Costing upward of 3.8 million euros ($4.23 million) apiece, the machine that creates this fabric melts down plastic material and blows it out in strands, like cotton candy, into flat sheets of melt-blown fabric for face masks and other filtration products. A similar line of machines can create a related kind of fabric, called spun-bond fabric, also used in face masks and in medical protection suits worn by health-care workers.

The machines are not easy to make because of the exacting precision required, says Müller: "You need to stretch these fibers by hot air, and [the air] needs to be in perfect condition over the width of the machine.

Sinopec Can Make 5 Million N95 Masks Per Day

 

In early March, Sinopec Corp, China's leading energy and chemical company, put its first meltblown nonwovens line into operation at its Yanshan factory in Beijing. The Yanshan factory is a converted 3600-square-meter old warehouse that has found new life as a global production base following the challenges brought by the coronavirus outbreak.

The 14,400-ton capacity Yanshan facility is one of Sinopec's two meltblown nonwoven fabric assembly bases and is co-managed with China National Machinery Industry Corporation. The base has two nonwoven production lines and three spunbond production lines and can produce up to four tons of meltblown fabric for 1.2 million N95 disposable masks or six tons for six disposable masks per day.

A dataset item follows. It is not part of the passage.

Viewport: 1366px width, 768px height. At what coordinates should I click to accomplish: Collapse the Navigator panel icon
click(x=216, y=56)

The new facility also takes advantage of Sinopec's integrated upstream supply-chain by sourcing local materials from Yanshan and support from the on-site synthetic resin production line. 

"It normally takes about half a year to complete the construction of a 10,000-ton meltblown fabric factory - We have done it in 12 days, 48 hours ahead of schedule. In a challenging time like this, saving 48 hours means that we can produce an extra 12 million disposable masks," says Lv Dapeng, spokesperson of Sinopec Corp.

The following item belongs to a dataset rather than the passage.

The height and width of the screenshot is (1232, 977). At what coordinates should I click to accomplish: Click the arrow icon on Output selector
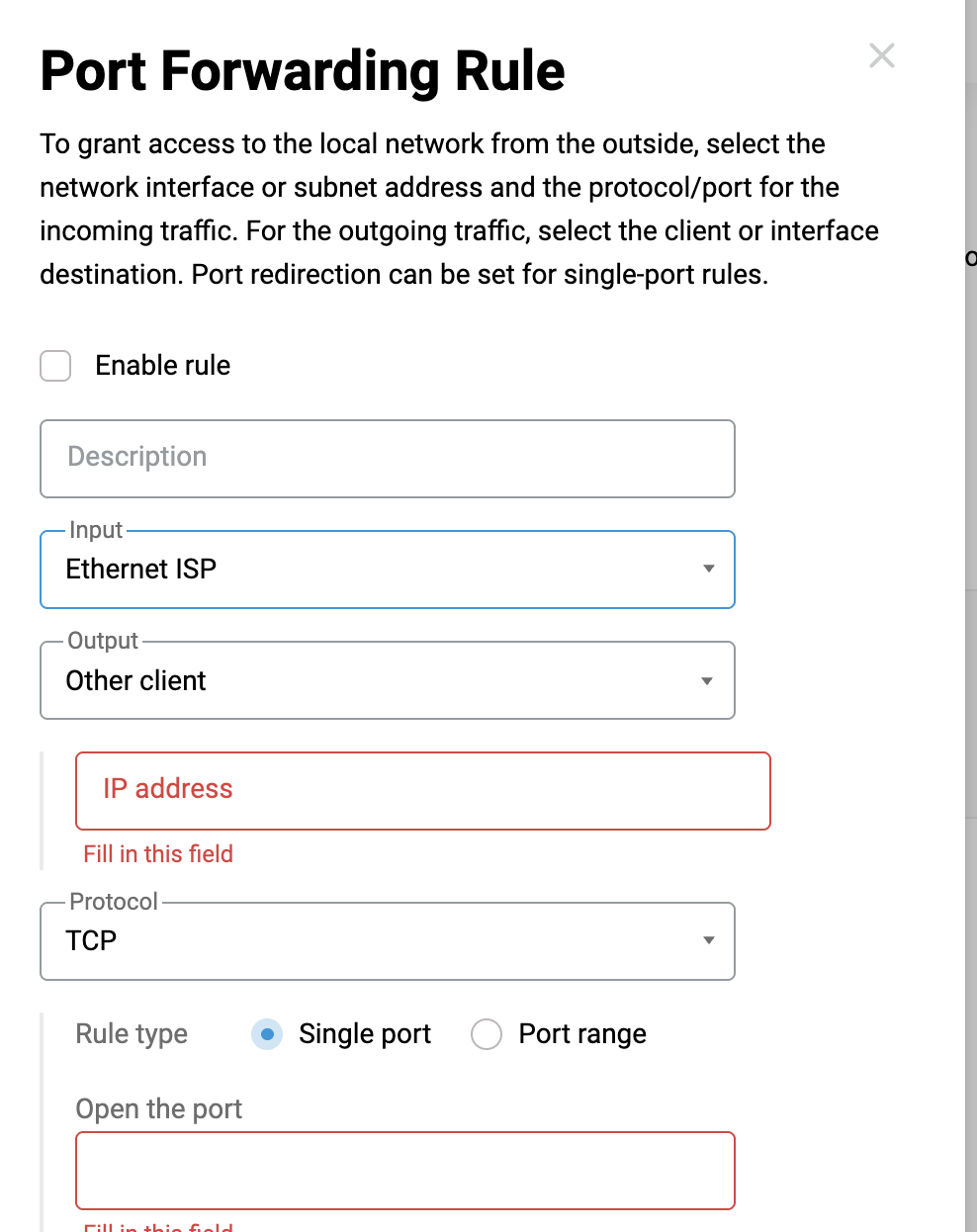click(707, 681)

The largest medical material supplier in China, Sinopec is a significant supplier of polypropylene, a key component in the production of disposable masks for medical use.

The new assembly line will ensure a stable supply of medical supplies, such as masks and clothing, can be distributed across the nation and worldwide. 

"We are privileged to support those who are protecting us from the virus. Sinopec will utilize all of our resources to ensure supplies to the frontline are guaranteed," says Dapeng. 

Sinopec's other eight meltblown nonwoven lines in Yizheng, Jiangsu are currently under construction and are expected to enter operational by mid-April. 

Due to the global spread of the virus, some countries and regions are still facing a shortage of face masks, which led Sinopec to decide to build 16 melt-blown nonwoven production lines, including 4 lines at Yanshan Petrochemical Company and 12 lines at Yizheng Chemical Fibre Company. Specifically, 2 production lines of the former went into operation on March 8 and 8 production lines are expected to be in operation by Mid-April. With all 16 melt-blown nonwoven production lines in production by May, Sinopec will help increase the output of disposal face masks by 10 billion with an annual production capacity of 10,000 tons. By then, Sinopec is expected to become the world’s largest melt-blown nonwoven manufacturer, making further contributions to the global heath.